Number 7 Dam is the largest dam built on the Dee River in Mount Morgan, Rockhampton Region, Queensland, Australia. It is also known as Big Dam. It is the primary supply of water to the town of Mount Morgan.

History 
The dam, officially known as the No. 7 Dam, was built by Mount Morgan Gold Mining Company Limited upstream from the Mount Morgan mine in 1900. Due to a serious drought at the time, the dam was not filled until May 1904. The wall was raised by 4.5 metres in 1999. It remained unfilled until 22 November 2000 when water poured over the top of the dam for the first time.

In 2019, artificial fish habitats were introduced into the dam waters to support the release of golden perch fingerlings and other species to improve opportunities for recreational fishing.

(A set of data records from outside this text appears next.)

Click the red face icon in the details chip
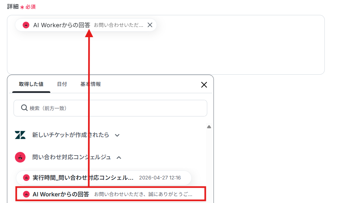Image resolution: width=337 pixels, height=203 pixels. coord(26,25)
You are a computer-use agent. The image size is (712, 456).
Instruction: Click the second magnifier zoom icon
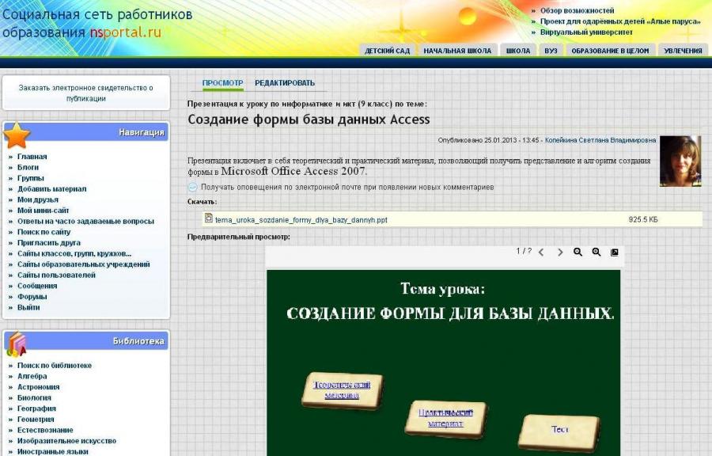pos(596,253)
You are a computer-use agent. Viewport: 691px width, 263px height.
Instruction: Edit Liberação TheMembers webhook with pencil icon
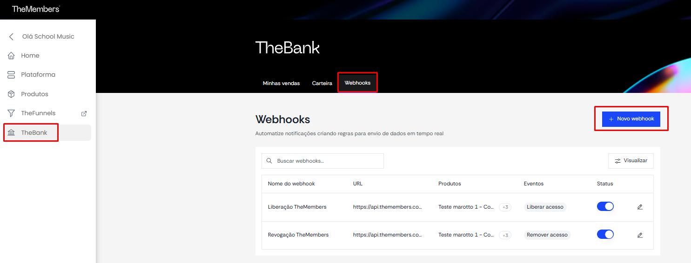640,207
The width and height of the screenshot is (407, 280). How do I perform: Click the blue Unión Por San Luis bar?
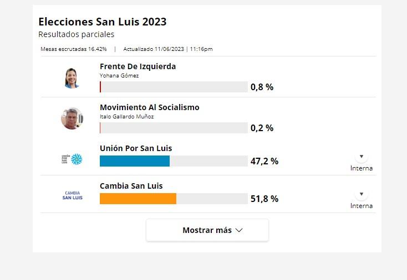pyautogui.click(x=135, y=161)
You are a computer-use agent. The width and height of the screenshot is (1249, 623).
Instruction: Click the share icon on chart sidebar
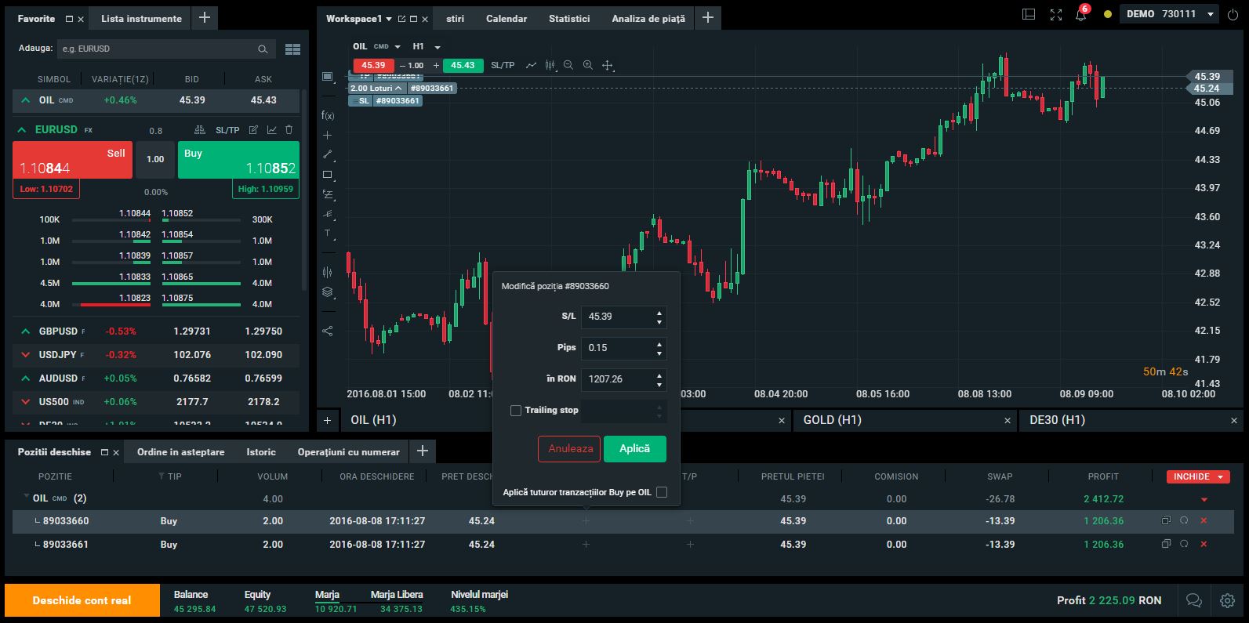click(x=328, y=331)
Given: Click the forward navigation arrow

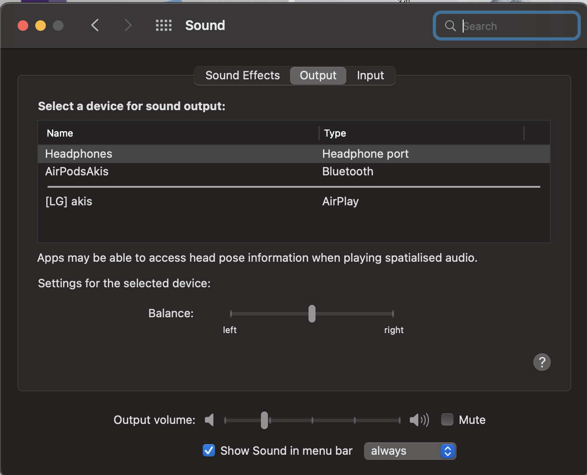Looking at the screenshot, I should [128, 25].
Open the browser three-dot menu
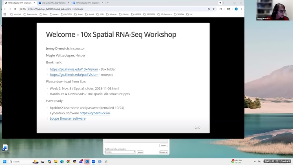293x165 pixels. tap(241, 9)
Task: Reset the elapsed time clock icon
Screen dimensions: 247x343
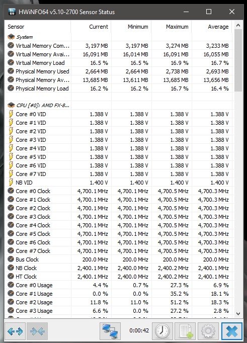Action: (x=162, y=331)
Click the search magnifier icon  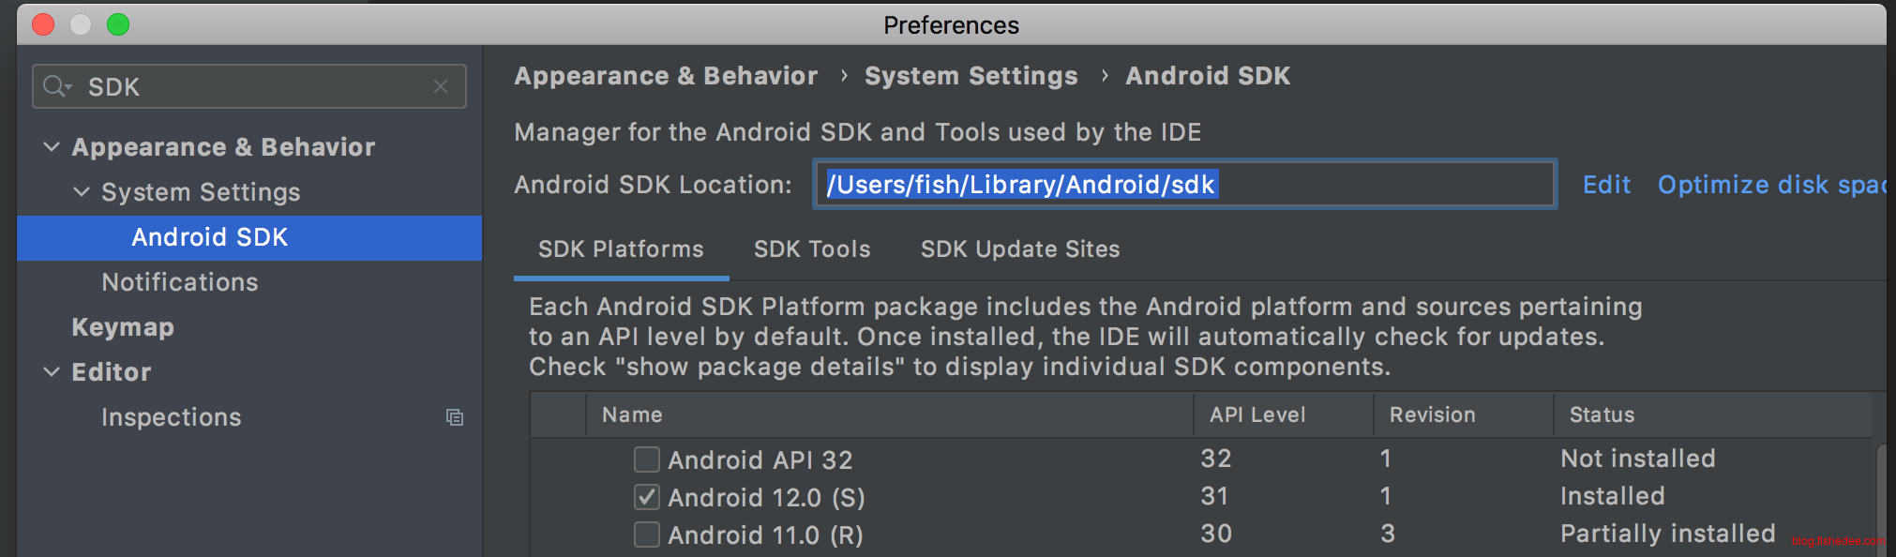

In 2021, the dam was depleted due to drought conditions and water had to be trucked to the Mount Morgan water treatment plant at considerable expense to the Rockhampton Regional Council. In November 2022, the council proposed building a potable water pipeline connecting the Gracemere and Mount Morgan water supply networks as an alternative water supply mechanism.

Recreation 
The surrounds of the dam are popular for recreation with playgrounds, barbeques and picnic facilities.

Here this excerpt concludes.